Vor dem Kennzeichenstreit war es ein Tauziehen rund um ein neues Krankenhaus und seine chirurgische Abteilung. Die Ausseer setzten sich durch. Am Stadtrand entsteht gerade ein Neubau. „Das ist eine unabhängige Republik“, umschreibt VP-Vizelandeshauptmann Hermann Schützenhöfer augenzwinkernd die erfolgsverwöhnte Streitlust der Ausseer. Derzeit bekommt sie Landeshauptmann Voves wegen der Kennzeichen zu spüren. „Wer so über die Bürgermeister und eine Region drüberfährt, wird noch viel Spaß haben“, schürt Aussees Bürgermeister Otto Marl (SP) in einem offenen Brief den lokalen Unmut gegenüber den Zentralstellen in Graz.

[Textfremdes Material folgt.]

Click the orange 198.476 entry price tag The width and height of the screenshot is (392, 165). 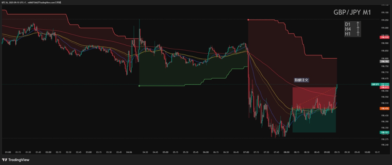(384, 108)
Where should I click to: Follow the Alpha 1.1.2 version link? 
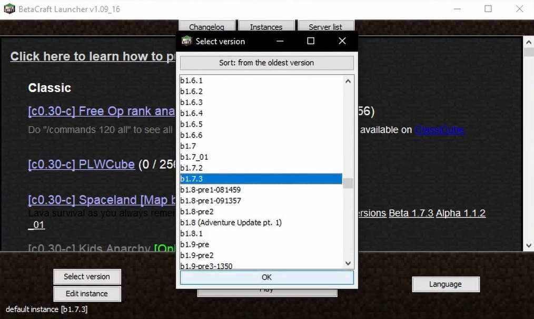pos(460,213)
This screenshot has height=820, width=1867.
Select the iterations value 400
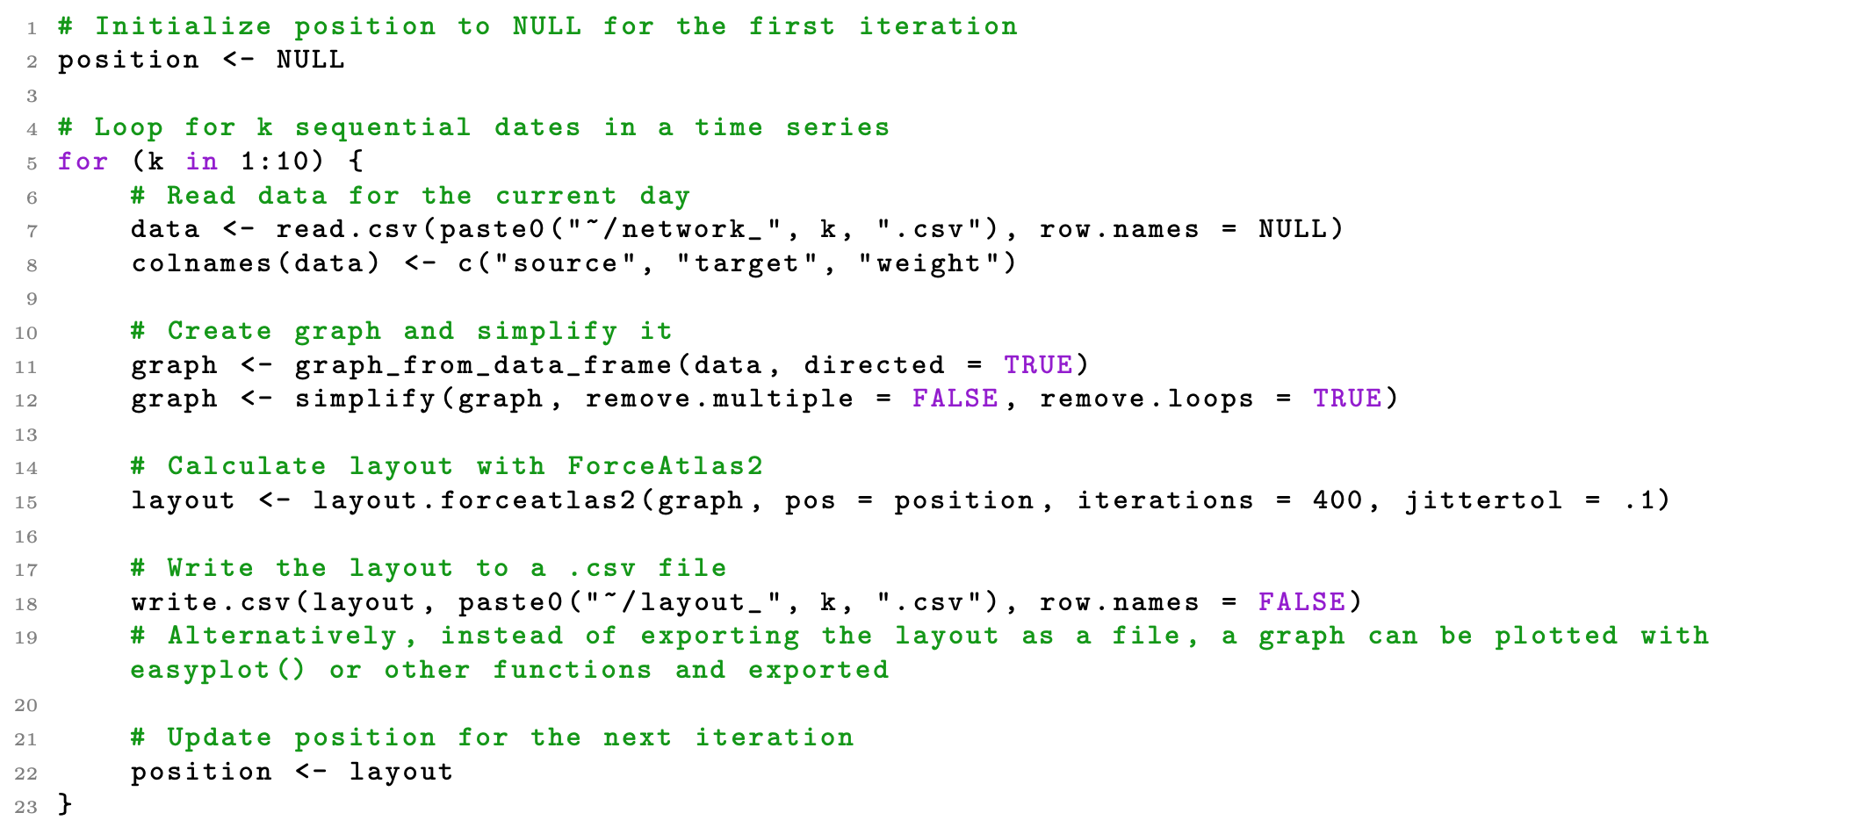pyautogui.click(x=1337, y=500)
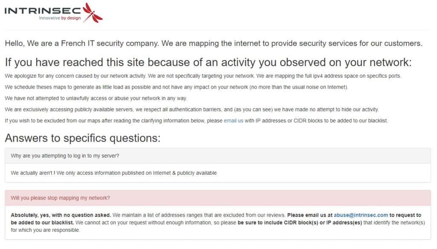This screenshot has width=437, height=249.
Task: Click the abuse@intrinsec.com email link
Action: pos(361,215)
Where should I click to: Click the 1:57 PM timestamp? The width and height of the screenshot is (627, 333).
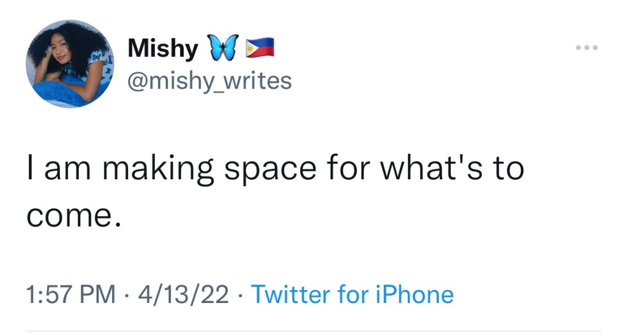point(71,294)
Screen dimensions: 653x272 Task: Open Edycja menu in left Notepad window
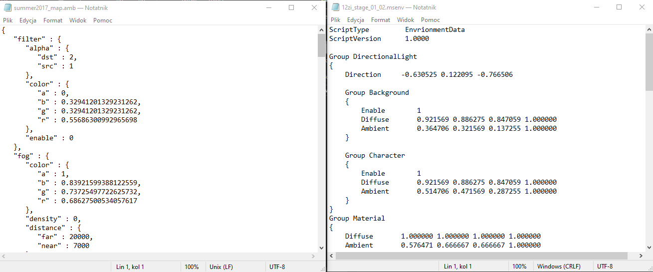28,20
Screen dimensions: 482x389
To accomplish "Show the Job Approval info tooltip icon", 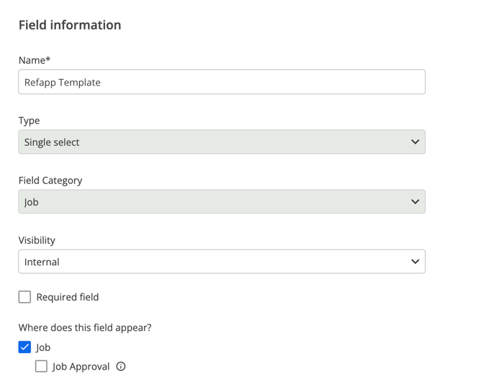I will [x=121, y=366].

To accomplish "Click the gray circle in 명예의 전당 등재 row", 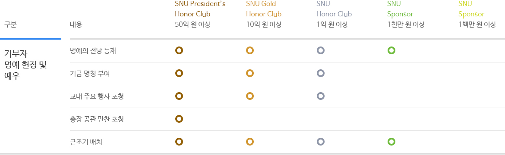I will pyautogui.click(x=320, y=50).
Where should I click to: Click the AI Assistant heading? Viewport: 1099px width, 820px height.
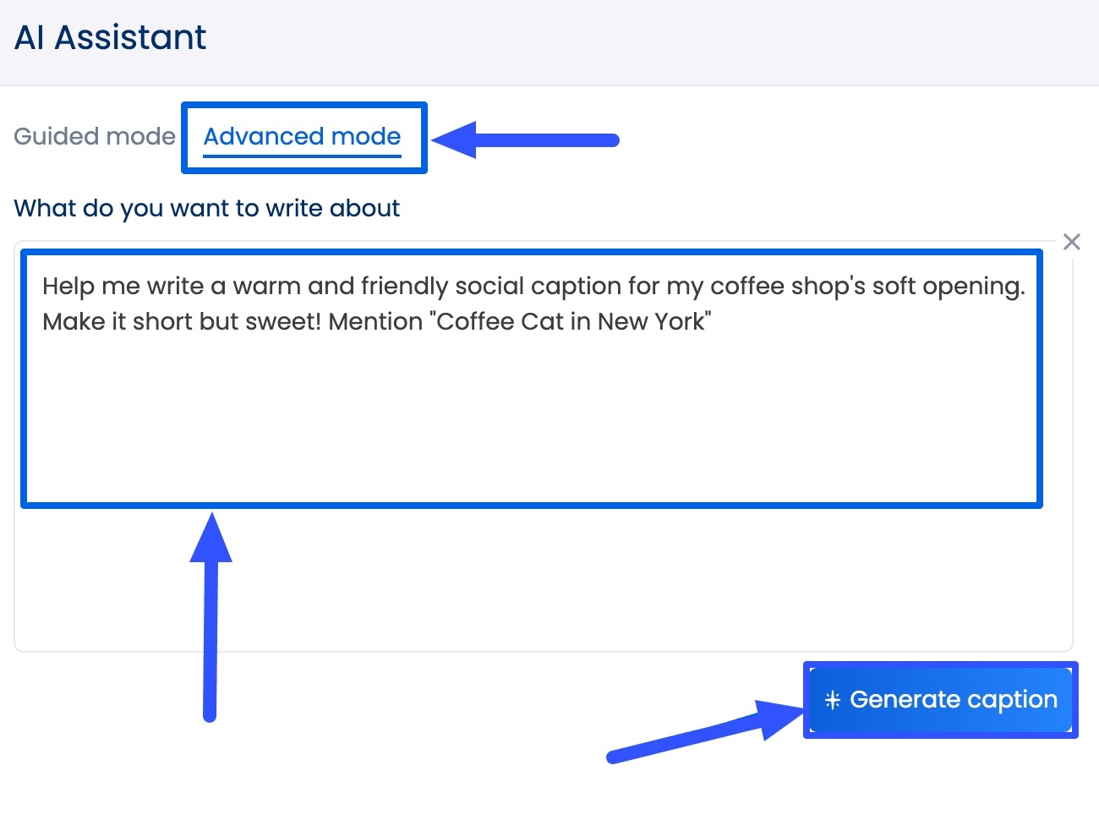[110, 36]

Ganz ungelegen kommt dem Bürgermeister die gallierhafte Protestbegeisterung nicht. Sie lenkt großzügig von anderen kommunalpolitischen Konfliktfeldern ab. So tobt seit Mitte der 1990er-Jahre ein leidenschaftlicher Streit rund um ein vorgesehenes Parkhaus am Rande des Ortszentrums. Der Plan: Auf einer derzeit als Parkplatz verwendeten Freifläche direkt an der Traun soll deren Flussbett auf knapp 100 Metern überdacht (!) und ein Parkhaus samt Einkaufszentrum entstehen. Mit acht Millionen Euro will ein Tiroler Investor dieses Projekt realisieren. Die Gegner laufen Sturm. Man brauche weder zusätzliche Parkplätze noch ein Shoppingcenter, wettert Grüne-Gemeinderat Gottfried Hochstetter. Den Grünen und der FPÖ ist auch der Verkauf des alten Expositurgebäudes noch immer ein Dorn im Auge. Der Bau wurde vor der für sie zu günstigen Veräußerung an die Grazer Immobiliengesellschaft Wegraz im Auftrag der Landesimmobiliengesellschaft LIG noch großzügig saniert. Der LIG-Geschäftsführer wechselte später zur Wegraz, die auch andernorts in und rund um Bad Aussee mit ehrgeizigen Bauprojekten hochaktiv ist.